Re: [CR] I have chain hang-ups, doctor. Please help me.

(Example: Framebuilding:Norris Lockley)

From: "David Snyder" <dddd@pacbell.net>
To: "Classic Rendezvous" <classicrendezvous@bikelist.org>
References: <c0f.e12a43c.340a9c97@aol.com>
Subject: Re: [CR] I have chain hang-ups, doctor. Please help me.
Date: Sun, 2 Sep 2007 18:07:30 -0800
reply-type=original

That's what I like to hear. No, not merely that your hi-performance bike's drivetrain is suddenly working better with the addition of a less esteemed brand's O.T. chain, but that you stayed up until after 2am getting a vintage bike working to acceptable standards. No, YOU the man!

David Snyder having just finished riding my just-bought 1981 Bianchi Super in Auburn, CA, usa

Bob Hansen wrote:


> Good idea David,
> I see exactly what you mean about the bulged side plates. That does make
> perfect sense as you describe the actual shifting and I can almost
> visualize
> the alternating wider openings of the bulged plates helping to simply
> dropping
> a hooked chain around the tooth...
>
> I have a couple of spare silver Sunrace chains, so before I had even
> finished writing this e-mail, I have just tried one. Amazing. I can
> immediately
> see a dramatic improvement in shifting.
>
> You the Man David!
>
> Thanks Much!
> Bob Hanson, Albuquerque, NM, USA
>
>
>
> David Snyder wrote:
>
> Bob,
> Your PC-58 chain has straight-sided sideplates that don't really reach
> out
> far enough to go fully over the teeth under certain conditions. I've
> also
> had this problem with the previous Sedisport chains on Maillard
> Helicomatic
> cogs.
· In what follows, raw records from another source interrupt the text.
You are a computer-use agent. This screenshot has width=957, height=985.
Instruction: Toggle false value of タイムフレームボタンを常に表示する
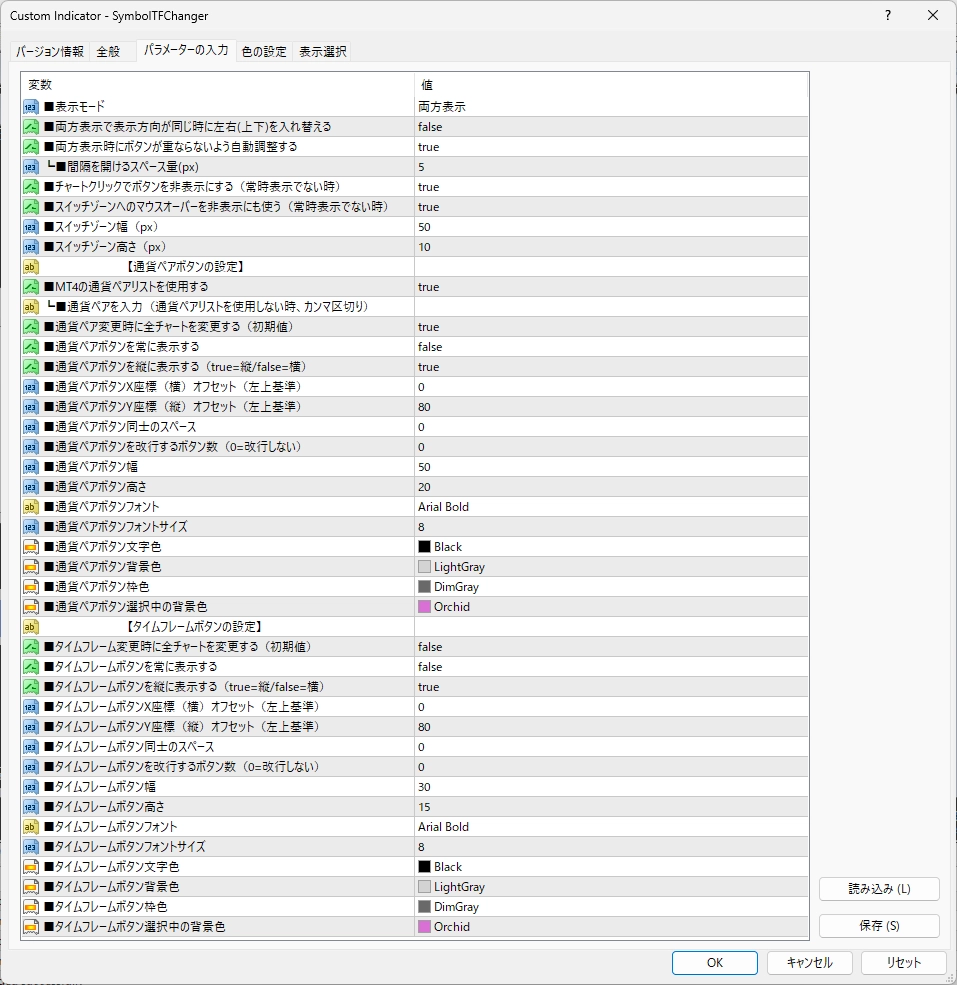(x=430, y=667)
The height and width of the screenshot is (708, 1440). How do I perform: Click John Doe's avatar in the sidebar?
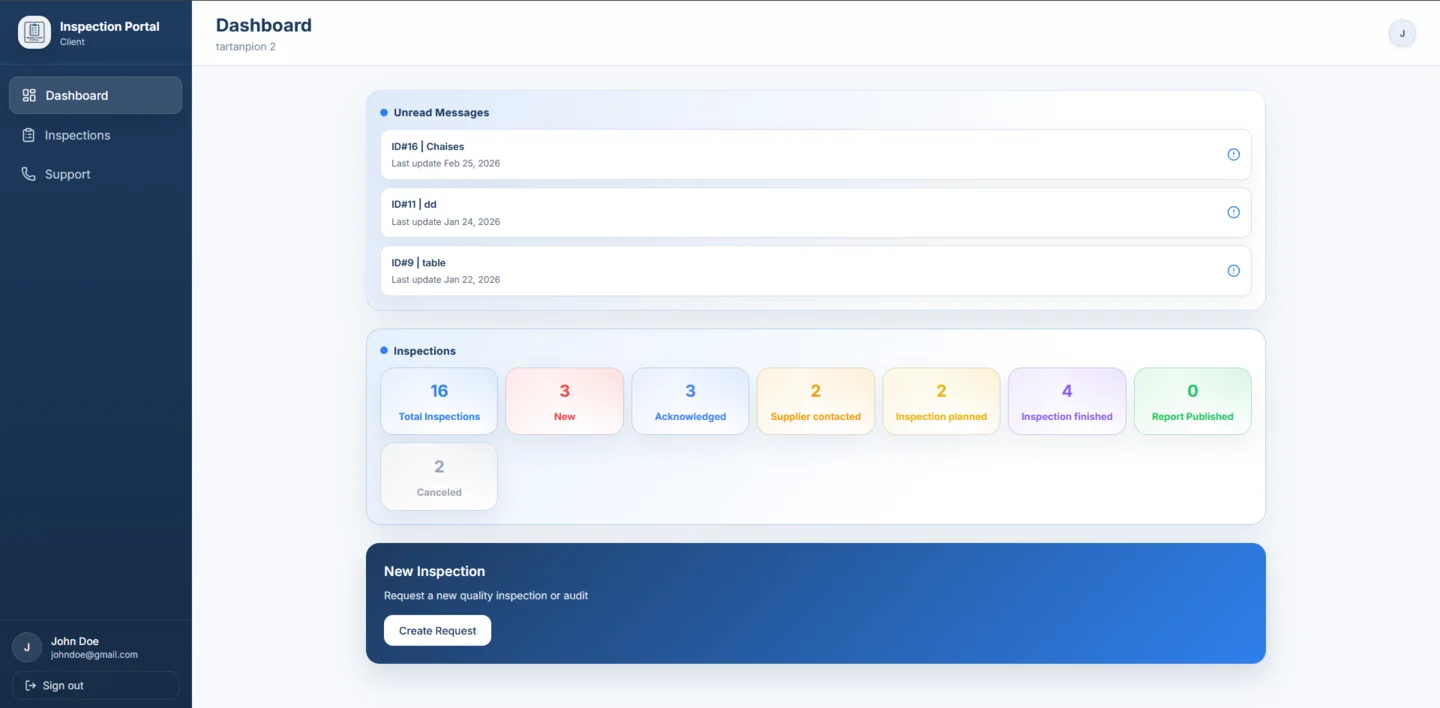click(27, 647)
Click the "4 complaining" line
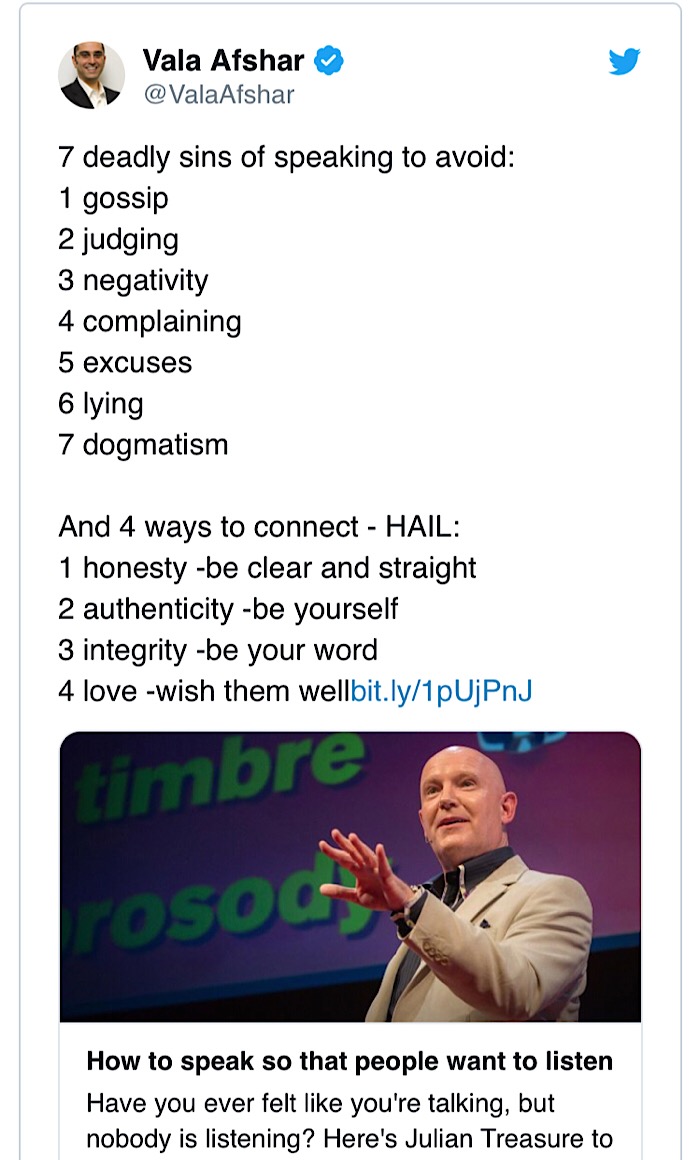The height and width of the screenshot is (1160, 700). tap(150, 321)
Very annoying, this unwanted, sudden freewheeling.
>
> Switch to a chain with bulged-out outer sideplates. Pioneered in the
> modern
> era by Shimano with their Uniglide chains, and available today in their
> HG-91 model.
>
> Others, including KMC, Sunrace, YBN (IRD) and SRAM (with their latest
> 851/951(?) models), have also adopted this design, but most super-narrow
> (9
> & 10sp) chains use flush pins and beveled, but not bulged-out sideplates.
>
> The Shimano-style chains also grab vintage chainring teeth more
> aggressively
> for easier shifting up front. Shimano's current chains are also
> definitely
> among the very longest lasting.
>
> The Sunrace 8-speed chains come in a bit narrower than Shimano's HG-91
> and
> are my current favorite for friction shifting because they are less
> finicky
> about precise shift lever position. These attach traditionally with
> normal
> press-fitted pins, are inexpensive, seem to be long-wearing and have an
> attractively polished finish.
>
> David Snyder
> preferring Uniglide sprockets above all others in
> Auburn, CA
>
>
>
> Bob Hanson wrote:
>
>> I've noticed recently that a new SRAM PC-58 chain tends to "Hang" -
>> riding
>> atop the cogs of an old Maillard compact 6-speed freewheel. These cogs
>> featured the familiar symmetrical "notch-top" teeth designed to help
>> lift
>> up a
>> chain. Maybe not too helpful a design, but they nevertheless had been
>> produced
>> for many years. So, I thought I had just suddenly begun shifting very
>> sloppy.
>>
>> However, examining the chain and freewheel carefully, I noticed that
>> the
>> chain's outer plates are actually tapered considerably. This creates a
>> clean
>> knife-blade like fit into the teeth of the cogs. This was not an issue
>> on the
>> old Sedis chain which I replaced - which had side plates which were not
>> beveled, and it is not an issue with old Regina Oro or Corsa chains
>> which
>> have
>> just flat side plates.
>>
>> I love the Sram 8-speed chains which I now use on most bikes - even
>> with
>> 5-speed freewheels... but, definitely not with these cogs. So, can
>> someone
>> please recommend a good modern chain to use on this style of freewheel?